Peru burns midnight oil to unblock snarled UN climate talks

Negotiators struggled to unblock U.N. climate talks early Sunday after developing countries rejected a draft deal they said would allow rich countries to shirk their responsibilities to fight global warming and pay for its impacts. Peru’s environment minister presented a new, fourth draft just before midnight and said he hoped it would satisfy all parties, giving a sharply reduced body of remaining delegates an hour to review it. The main goal for the two-week session in Lima was relatively modest: Reach agreement on what information should go into the pledges that countries submit for a global climate pact expected to be adopted next year in Paris. But even that became complicated as several developing nations rebelled against a draft decision they said blurred the distinction between what rich and poor countries can be expected to do.
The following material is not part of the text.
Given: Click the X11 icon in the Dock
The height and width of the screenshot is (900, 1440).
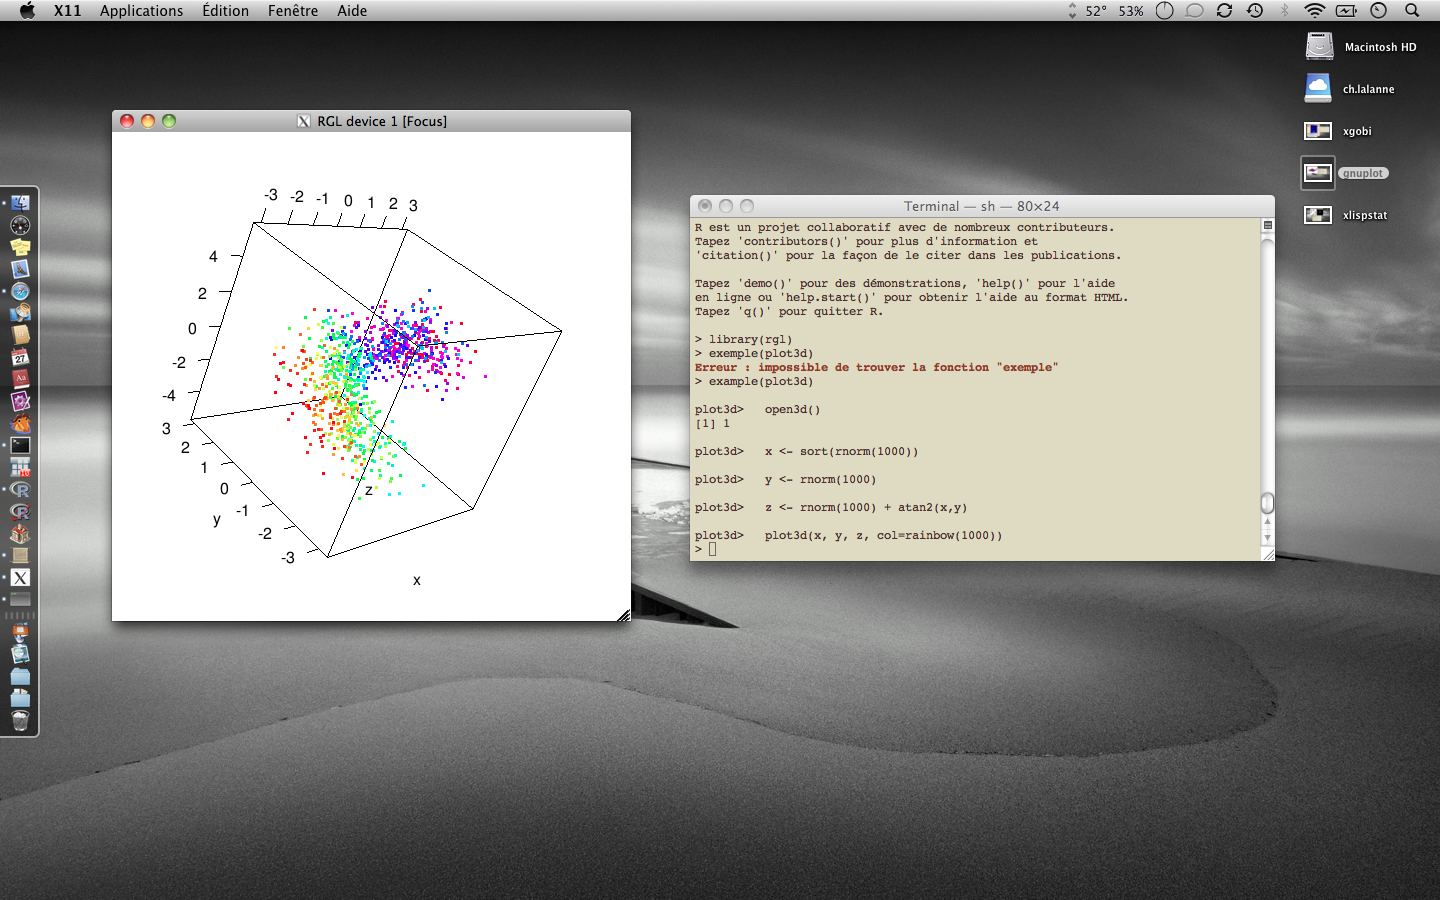Looking at the screenshot, I should (x=20, y=578).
The new draft was designed to alleviate that concern.

As a text it’s not perfect but it includes the positions of the parties.

Peru environment minister Manuel Pulgar-Vidal

U.S. representative Todd Stern had said earlier that he was open to tweaking the language - if it meant avoiding “a serious breakdown” that could put the Paris agreement at risk - and that’s what Pulgar-Vidal hoped to do by restoring text demanded by countries most vulnerable to the impacts of climate change. The latest draft restored language demanded by small island states at risk of being flooded by rising seas, mentioning a “loss and damage” mechanism agreed upon in last year’s talks in Poland. According to the U.N.’s scientific panel on climate change, the world can pump out no more than about 1 trillion tons of carbon to have a likely chance of avoiding dangerous levels of warming. It already has spent more than half of that carbon budget as emissions continue to rise, driven by growth in China and other emerging economies.

[Fixing the problem is] everyone’s responsibility, because it’s the net amount of carbon that matters, not each country’s share.